I would say that it is very risky to draft a swingman in round 2 and expect him to make an impact. I know the draft is deep but come on every year there is only about 2-3 impact second rounders. There is no way you can justifiy passing on an Antoine Wright, Rashad McCants because there are wings in round 2. Also with Bynum, it's looking like he is going to be gone. Word is he worked out for Portland for a 2nd time and they love him. I think they will cut a deal with Utah and maybe take him at 6. 

As for Granger I think there is a really good chance he slips depending on some trades that could go down.....

1. Mil- Bogut
2. Cha- M. Williams
3. Utah- D. Williams
4. N.O.- Paul
5. Atl- Felton
6. Por- Bynum
7. Tor- Green 
8. NY- Frye
9. G.S.- Graham/Warrick
10. L.A.- Jack/Vazquez
11. Orl- Wright
12. L.A.C.- Korolev
13. Atl- May
14. Min- *Danny Granger!* 

I think if those trades do go down, it's not impossible that Granger falls!


----------



## oblivion

Rumor on Draftexpress has Clippers tradin #12 to denver for 20 & 22. Denver wants McCants apparently.
It would be cool if we could trade #14 for those picks if McCants is around when we pick.
At 20 and 22 you could pick up players like Hodge, Garcia, May, Ukic, Diogu and we need some young depth.


----------



## bruno34115

Also, with Hoiberg's health in question and Spree likely being let go, we are awfully thin at wing. 

Wally
Ebi
Hassell 

The only one of them that is a LEGIT starter at this point is Wally.
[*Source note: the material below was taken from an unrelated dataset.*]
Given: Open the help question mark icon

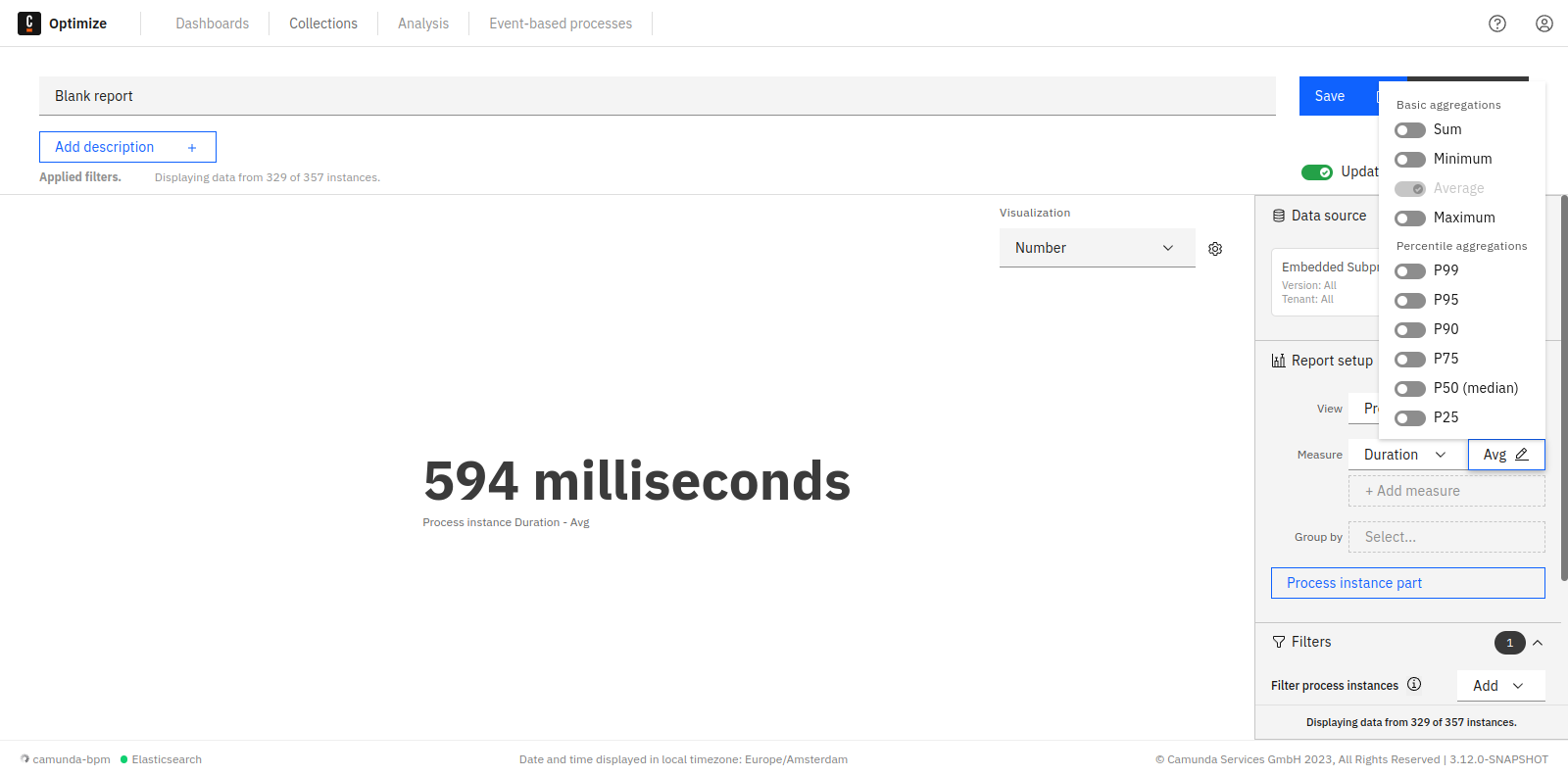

With that said if Wright is on the board he has to be the pick.


----------



## kaniffmn

I really hope we don't take McCants. Garcia is a stretch at 14. What I've seen on sites, reading the paper, and listening to the radio it looks as though we are looking to take Wright, Graham, or Bynum. I'll take any of these three, but I really want Hodge. I think Graham would be the best to suit this team.


----------



## Jonathan Watters

It looks like Antoine Wright could fall to us, which would be amazing. He is a legit scoring wing, whether it's hitting the outside J or getting to the basket. And almost everybody now has Raymond Felton falling out of the top 10. If, by some odd chance he is available, we HAVE to take him! 
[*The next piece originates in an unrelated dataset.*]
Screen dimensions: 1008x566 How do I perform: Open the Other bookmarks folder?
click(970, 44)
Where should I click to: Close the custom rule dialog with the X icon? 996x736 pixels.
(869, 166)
My priorities for Minny's draft: 

1. Around the basket scoring - we need somebody that can get high percentage chances around the basket. This means by back-to-the-basket moves in the paint, offensive rebounds, and foul shots. 

2. A penetrator - we don't have anybody that can take the ball to the basket. Plenty of jumpshooters, plenty of hybrid-style, tall, athletic types, but nobody that break people down off the dribble. I don't care if it's a PG or a wing, but we need to add somebody with this skill by opening night. 

It's really starting to look like Andrew Bynum will be gone by pick 14, but if he's not, he's another excellent idea. His upside is as good as anybody's in the draft, and we need a C. 

My top 5 would be: 

1. Raymond Felton
2. Andrew Bynum
3. Antoine Wright
4. Jarret Jack
5. Ike Diogu


----------



## sheefo13

Yeah right now Webster should be in the top 14 too. Same goes with McCants if Denver moves up. So here is my top 5.

1. Granger
2. Felton
3. Wright
4. Bynum
5. Graham

There it is. Hopefully I will see you guys around here tomorrow for out [email protected] 6! I will be around at like 5 since I will not have any behind the wheel or work. It is working out well. I can't wait, hopefully you guys will be around too. I will be here through the whole draft, discussing each pick and how they effect us.


----------



## kaniffmn

sheefo13 said:


> 1. Granger
> 2. Felton
> 3. Wright
> 4. Bynum
> 5. Graham


I'm right with you except I put Graham above Bynum.


----------



## sheefo13

Yeah I am having trouble deciding that with myself.


----------



## oblivion

Heres my Lottery prediction:
1. Bogut
2. M. Williams
3. D. Williams
4. Paul
5. Felton
6. Bynum
7. Green
8. Frye
9. Warrick
10. Webster
11. Granger
12. Korelov
13. McCants
14. Wright


----------



## sheefo13

That would be great at this point. From what I have read the Wolves, Clippers, and Nuggets. The wolves are also the highest team on Garcia... Right now I pass on both of them. Chances are that Granger, Wright, Graham, or Felton will probably drop to our position with Webster out of no where being the top ranked high schooler now, and Bynum likely going as high as 6 to the Blazers since they want him really bad. Korolev, May, and McCants might also go befor us... McCants may go before a Wright or Graham. There is a chance the Lakers trade up to get A Paul or they could stay at 10 and draft possibly Vasquez. Also from the draft show they feel Frye may go as high as 5 to Charlotte..... Interesting, I am not sure if that helps us out really. 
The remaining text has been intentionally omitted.